Tuesday, February 9, 2010

Lamina Saver: A case study in irrational shopping

At my request, Bob got me a horse supplement for my birthday -- a product called Lamina Saver.TM Now I admit I contemplated this product in a wave-of-worry about Riley and his recovery. It wasn't a rational decision, and I don't recall what caused my mini-panic attack. Bob, who hates to shop, was glad to have "marching orders" for my birthday gift.

What I knew before the purchase

  • I read that Riley's lamina was traumatically injured (albeit months ago), and that Horse Journal reported “We had incredible results with LaminaSaver.”
  • I knew there were testimonials on COTH and other bulletin boards.
  • I knew it was almost $100 in cost (one month's worth).
  • I did not know what the heck was in it. Lamina Saver doesn't share its ingredients except to say it had a proprietary formulation, Restaurex.
The nutraceutical industry depends on consumer hope -- hope for a sound horse, a horse that breathes better, a horse that ages well. It's self-regulating, which means it's unregulated -- I've written about this in the past.

So after my impulse purchase, as I was spooning it into Riley's supplement baggies, I wondered what I'd actually bought -- trivial questions like what's in it, what does it actually do, what does the research say ;-). Belatedly I did the post-purchase research and got the scoop on these scoopfuls of powder.

Coming up next!


  1. Haven't heard of the stuff, so I will be really interested in finding out what's in it, and whether or not it is actually effective.

    How is Master Riley doing, by the way? You haven't posted much on his frolicking adventures recently.

  2. Riley is enjoying his time outside with a buddy and his hay flakes. He remembers how to lunge but has rediscovered the "spontaneous change of direction" and cannot be dissuaded from rolling during our sessions. In the indoor, with good footing, he is sound and moving nicely.

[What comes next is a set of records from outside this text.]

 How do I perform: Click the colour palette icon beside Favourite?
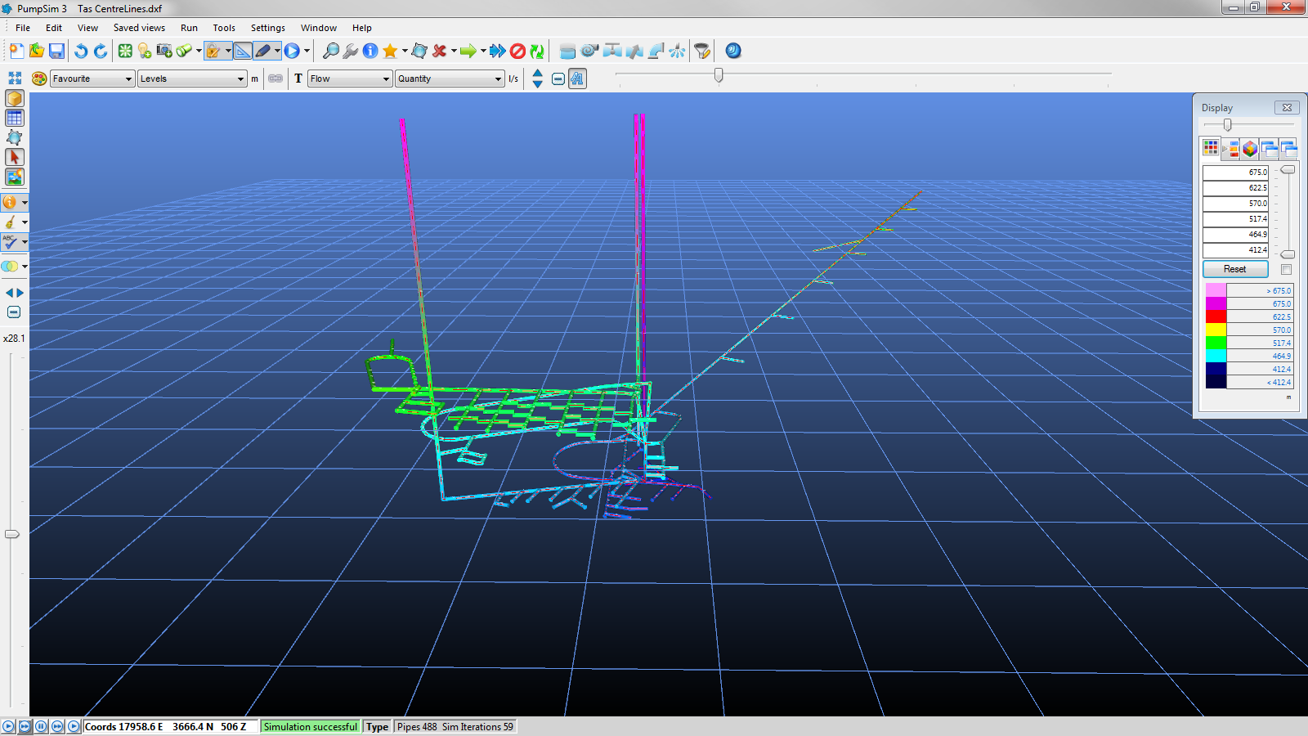point(38,79)
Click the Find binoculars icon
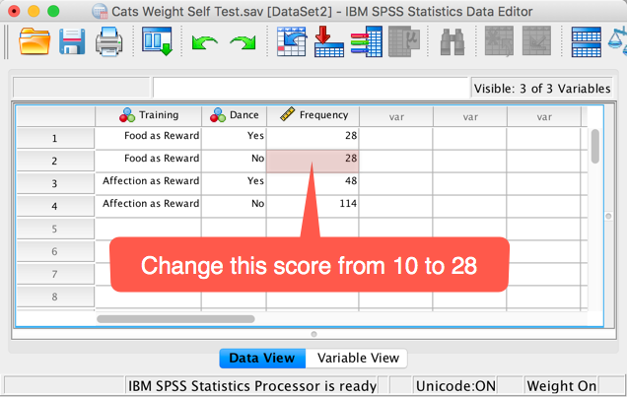 tap(453, 41)
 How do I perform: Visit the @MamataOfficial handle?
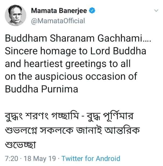58,21
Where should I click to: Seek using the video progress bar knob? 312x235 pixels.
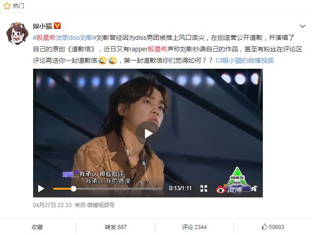click(74, 189)
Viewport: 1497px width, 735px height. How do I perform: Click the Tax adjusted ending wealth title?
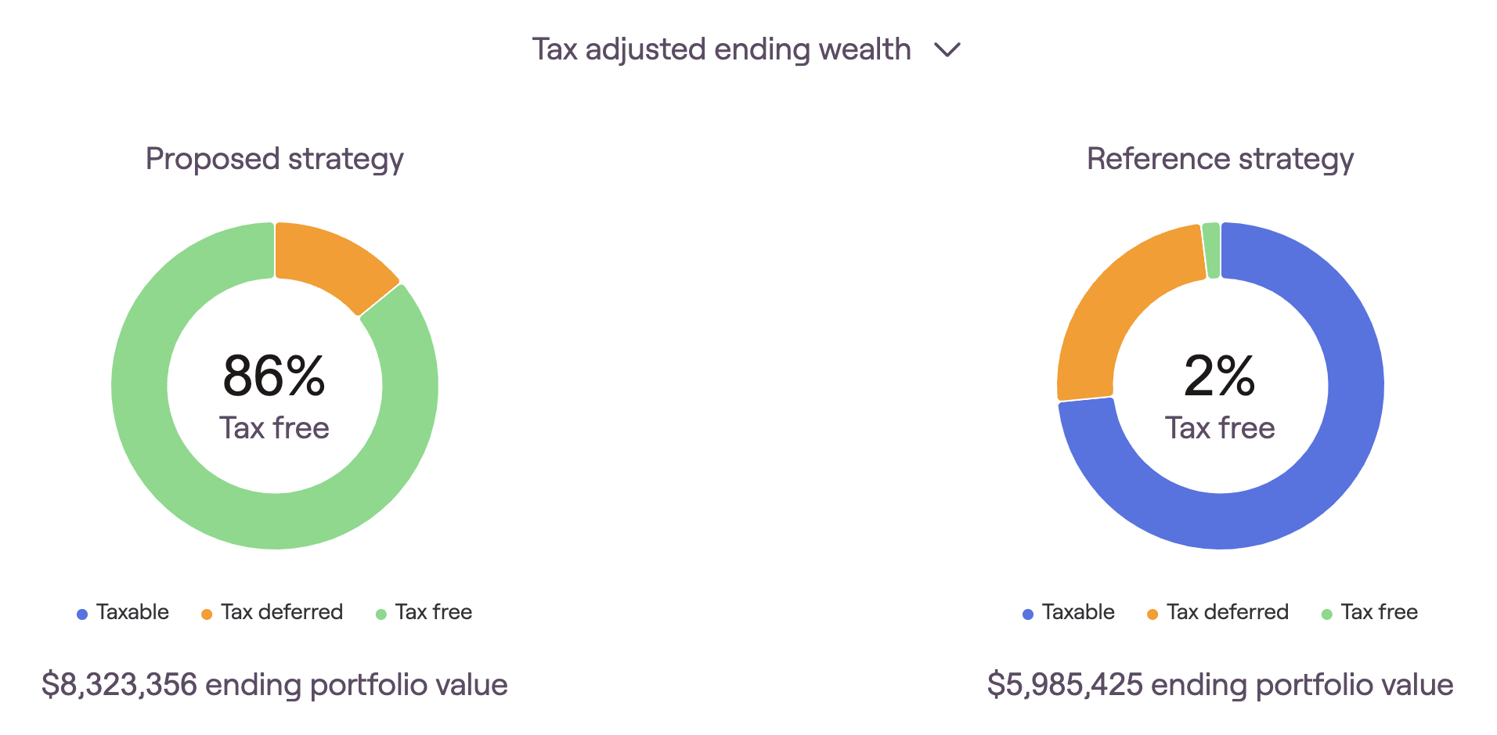pyautogui.click(x=721, y=49)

    I think my Lamina-saver purchase was made shortly after the first turnout, I saw Riley trotting on the frozen ground. He looked gimpy, and I left the barn pretty upset. An overreaction, but this is "my boy." I need to keep reminding myself -- he's got a hospital plate; he's been on stall rest; his hooves are more mismatched than ever; and hey, we're talking frozen, rutted ground.

    That's the scoop!

  3. Thanks, Stacey. I am very familiar with the "spontaneous reverse." It is truly amazing how agile a horse can be when he wants to.

    If it helps, my barefoot youngster was gimping along on the frozen footing himself, and even the shod guys had some issues. Fortunately, as it seems it was with Riley, it was a temporary over reaction to the hard, lumpy ground.

    Here's hoping the snowstorm has been "over hyped" and disappears from view sooner than later. *sigh*

  4. I'm hoping for something definitive (no snow or tons of snow)--so I can either drive to work safely or stay home on a snow day. If we only get 4-5" I'll likely be slip-sliding down south mountain at 7am.

  5. Not nice to leave us hanging like that. :p

  6. Oh yikes - I just purchased a container of Lamina Saver as well, for my chronic laminitis mare. I did notice that there was no ingredients listing on the label anywhere. I guess that's not required? I'll be interested to see your next post!

  7. Interesting....I'm surprised that they don't post their ingredients. You'd think that would be kind of important! Curious how well it works.

  8. The latest product that everyone is touting is Heiro. I have friends that are buying it and reporting good things. Is it the Heiro, or is it the changes they've made to their horse's diet. Heiro ad says "get your horse back on pasture". That sounds pretty suspicious to me....someone caring for a very sensitive horse with EMS. How about an investigative article on this product Heiro? Thanks.